Involvement of the dopaminergic system in two distinct regions of the hippocampus in the stress-induced antinociceptive responses in rats

Acute stress, as a protective mechanism to respond to an aversive stimulus, can be often accompanied by suppressing pain perception via promoting consistent burst firing of dopamine neurons. Besides, sensitive and advanced research techniques led to the recognition of the mesohippocampal dopaminergic terminals, particularly in the two hippocampal regions, CA1 and dentate gyrus (DG). Previous studies have shown that dopamine receptors within these two hippocampal regions play a critical role in antinociceptive responses induced by forced swim stress (FSS) in the presence of inflammatory pain. Since various mechanisms and transmitter systems can be triggered by different pain states, the present experiments were defined to investigate whether dopaminergic receptors within the CA1 and DG regions have the same role in the presence of acute thermal pain.

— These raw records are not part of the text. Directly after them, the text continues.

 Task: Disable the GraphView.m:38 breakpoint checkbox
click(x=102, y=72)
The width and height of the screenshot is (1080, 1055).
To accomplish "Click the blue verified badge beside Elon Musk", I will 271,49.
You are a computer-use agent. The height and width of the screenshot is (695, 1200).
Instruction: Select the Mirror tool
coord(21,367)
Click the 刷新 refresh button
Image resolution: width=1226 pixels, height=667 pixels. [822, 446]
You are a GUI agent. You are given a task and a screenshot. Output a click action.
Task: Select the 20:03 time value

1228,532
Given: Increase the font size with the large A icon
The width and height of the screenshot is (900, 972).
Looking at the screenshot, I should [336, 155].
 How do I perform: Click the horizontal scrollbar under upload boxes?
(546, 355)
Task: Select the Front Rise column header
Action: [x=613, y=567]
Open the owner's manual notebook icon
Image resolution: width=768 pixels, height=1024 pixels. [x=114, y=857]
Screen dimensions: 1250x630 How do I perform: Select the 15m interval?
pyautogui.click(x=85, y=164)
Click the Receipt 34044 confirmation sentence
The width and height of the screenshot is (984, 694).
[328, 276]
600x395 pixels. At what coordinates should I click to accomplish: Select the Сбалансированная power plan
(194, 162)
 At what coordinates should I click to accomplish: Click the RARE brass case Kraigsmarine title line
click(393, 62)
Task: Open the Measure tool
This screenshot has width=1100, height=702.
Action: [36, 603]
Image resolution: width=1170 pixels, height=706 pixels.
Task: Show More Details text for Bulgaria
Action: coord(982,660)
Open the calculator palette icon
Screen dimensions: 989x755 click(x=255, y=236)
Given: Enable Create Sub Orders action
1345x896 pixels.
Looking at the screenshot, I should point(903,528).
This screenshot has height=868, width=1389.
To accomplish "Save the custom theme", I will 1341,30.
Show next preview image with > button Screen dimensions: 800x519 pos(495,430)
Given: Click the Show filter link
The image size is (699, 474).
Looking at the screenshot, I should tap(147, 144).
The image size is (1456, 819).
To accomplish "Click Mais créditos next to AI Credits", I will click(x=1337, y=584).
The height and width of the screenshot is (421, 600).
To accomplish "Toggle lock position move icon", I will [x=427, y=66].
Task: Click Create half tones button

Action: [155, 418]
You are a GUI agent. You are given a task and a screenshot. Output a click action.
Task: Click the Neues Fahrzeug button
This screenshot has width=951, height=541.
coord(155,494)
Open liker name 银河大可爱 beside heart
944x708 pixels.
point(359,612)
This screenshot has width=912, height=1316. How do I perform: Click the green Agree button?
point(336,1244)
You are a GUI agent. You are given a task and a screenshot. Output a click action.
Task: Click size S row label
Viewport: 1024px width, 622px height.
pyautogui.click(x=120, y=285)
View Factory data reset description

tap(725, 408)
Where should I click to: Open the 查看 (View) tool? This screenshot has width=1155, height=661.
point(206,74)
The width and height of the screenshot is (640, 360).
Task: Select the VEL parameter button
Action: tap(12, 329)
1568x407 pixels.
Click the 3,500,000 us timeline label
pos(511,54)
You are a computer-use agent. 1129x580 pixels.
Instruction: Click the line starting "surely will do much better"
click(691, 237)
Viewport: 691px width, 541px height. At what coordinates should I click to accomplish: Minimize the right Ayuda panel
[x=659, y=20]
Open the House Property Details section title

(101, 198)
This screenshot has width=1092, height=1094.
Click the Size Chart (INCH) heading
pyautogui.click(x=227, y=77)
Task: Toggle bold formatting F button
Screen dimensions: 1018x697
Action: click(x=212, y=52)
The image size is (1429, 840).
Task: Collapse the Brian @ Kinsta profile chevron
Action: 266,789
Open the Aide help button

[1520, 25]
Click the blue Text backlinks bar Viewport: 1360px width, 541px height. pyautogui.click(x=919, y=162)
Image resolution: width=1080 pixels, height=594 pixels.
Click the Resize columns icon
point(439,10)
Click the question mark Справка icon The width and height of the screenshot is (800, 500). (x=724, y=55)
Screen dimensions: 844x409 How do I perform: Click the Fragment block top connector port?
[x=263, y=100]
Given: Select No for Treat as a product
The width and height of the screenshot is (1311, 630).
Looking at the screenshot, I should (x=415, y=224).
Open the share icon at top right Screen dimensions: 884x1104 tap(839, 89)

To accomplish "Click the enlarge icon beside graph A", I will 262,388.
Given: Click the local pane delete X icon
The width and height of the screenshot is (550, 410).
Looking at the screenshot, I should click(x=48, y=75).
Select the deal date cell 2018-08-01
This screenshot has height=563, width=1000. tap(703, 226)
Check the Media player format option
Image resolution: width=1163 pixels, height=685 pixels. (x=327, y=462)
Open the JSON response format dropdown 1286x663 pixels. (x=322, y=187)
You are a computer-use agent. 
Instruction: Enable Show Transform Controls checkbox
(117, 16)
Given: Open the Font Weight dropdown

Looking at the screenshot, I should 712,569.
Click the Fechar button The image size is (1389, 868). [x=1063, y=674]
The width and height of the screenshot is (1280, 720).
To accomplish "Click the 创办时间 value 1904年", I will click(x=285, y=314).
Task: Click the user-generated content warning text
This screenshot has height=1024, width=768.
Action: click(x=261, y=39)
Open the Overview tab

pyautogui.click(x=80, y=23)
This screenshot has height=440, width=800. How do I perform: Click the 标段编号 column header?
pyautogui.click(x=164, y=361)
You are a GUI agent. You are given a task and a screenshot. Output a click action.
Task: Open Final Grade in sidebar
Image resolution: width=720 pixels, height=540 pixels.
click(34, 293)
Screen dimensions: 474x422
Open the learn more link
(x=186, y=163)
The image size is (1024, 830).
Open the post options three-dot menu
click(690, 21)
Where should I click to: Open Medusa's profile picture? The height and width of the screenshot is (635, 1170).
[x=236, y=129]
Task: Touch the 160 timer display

Ninety-seven adult male albino Wistar rats underwent stereotaxic surgery, and a stainless steel guide cannula was unilaterally implanted 1mm above the CA1 and DG regions of the hippocampus. Different doses of SCH23390 or Sulpiride as D1- and D2-like dopamine receptor antagonists were microinjected into these two regions 5-10min before exposure to FSS, and 5 min after FSS exposure, the tail-flick test evaluated the effect of stress on the nociceptive response at the time-set intervals. The results demonstrated that exposure to FSS could significantly increase the acute pain perception threshold, while intra-DG and –CA1 administrations of SCH23390 and Sulpiride reduced the antinociceptive effect of FSS in the tail-flick test. It seems the dopaminergic receptors within these two regions play a significant role in FSS-induced analgesia.